ACTIONS TO TAKE:
1) In the text on adult Still's disease, which joints are most commonly affected?
2) Print the part of the text on adult Still's disease starting with "Symptoms usually begin" and going on through "also be involved.".

EXCERPT PROVIDED:
*** Begin section ***

Adult Still’s Disease

This rare type of inflammatory arthritis is marked by fever, rash and joint pain.

Adult-onset Still’s disease is a rare type of arthritis that is thought to be autoummune or autoinflammatory. It has similar symptoms to systemic-onset juvenile idiopathic arthritis -- fever, rash and joint pain. It begins in adulthood, so it's compared to rheumatoid arthritis. Inflammation may affect a few joints at first. Over time, more joints may be involved. Some people may have only one bout of the illness followed by lasting remission (no visible symptoms), while others develop chronic arthritis. The disease affects men and women equally, usually young adults between the ages of 16 and 35. 


The cause of adult Still’s disease is unknown. Research suggests that it may be triggered by an infection.


Symptoms usually begin with a high fever that spikes once or twice a day and a salmon-pink rash on the trunk, arms or legs. Other symptoms include sore throat and swollen lymph nodes in the neck. 

A few weeks after these initial symptoms, joints and muscles begin aching. These aches last at least two weeks. The most commonly affected joints are the knee and wrist. The ankles, shoulders, elbows and finger joints may also be involved.


Diagnosis is based on review of symptoms, medical history, physical examination and possibly laboratory tests.  There is no single test that can diagnose adult Still’s disease. Instead, blood tests are used to rule out other diseases with similar symptoms. Other tests, such as X-rays, may be done to check for joint inflammation or damage.


Doctors use several drugs to treat adult Still's disease. Over-the-counter or prescription nonsteroidal anti-inflammatory drugs (NSAIDs) help to reduce mild pain and inflammation. Corticosteroids, such as prednisone, are needed if the disease is severe or doesn't respond to prescription NSAIDs. Disease-modifying drugs (DMARDs), such as methotrexate, and biologics, are needed in more severe cases or if the arthritis becomes chronic. It may be necessary to take more than one medication at a time to control symptoms. 

With adult Still’s disease, the medications may need to be taken even after symptoms go away. This is called maintenance therapy. It’s important to keep inflammation under control to prevent damage to joints and organs.

Self Care

Caring for the body and mind are key components of an adult Still's disease management plan. Make positive and healthy lifestyle choices and acknowledge the physical and emotional effects of arthritis. Proper nutrition, activity, rest and following doctors' orders are important for managing the condition and possible medication side-effects.

*** End section ***

RECORDS SHOWN:
*** Begin section ***

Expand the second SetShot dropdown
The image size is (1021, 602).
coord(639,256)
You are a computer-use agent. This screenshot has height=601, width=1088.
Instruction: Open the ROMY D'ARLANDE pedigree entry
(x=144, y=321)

*** End section ***
*** Begin section ***

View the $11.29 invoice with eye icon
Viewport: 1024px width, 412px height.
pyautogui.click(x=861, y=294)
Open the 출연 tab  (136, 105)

*** End section ***

RESPONSES TO THE TASKS:
1) The knee and wrist.

2)
Symptoms usually begin with a high fever that spikes once or twice a day and a salmon-pink rash on the trunk, arms or legs. Other symptoms include sore throat and swollen lymph nodes in the neck. 

A few weeks after these initial symptoms, joints and muscles begin aching. These aches last at least two weeks. The most commonly affected joints are the knee and wrist. The ankles, shoulders, elbows and finger joints may also be involved.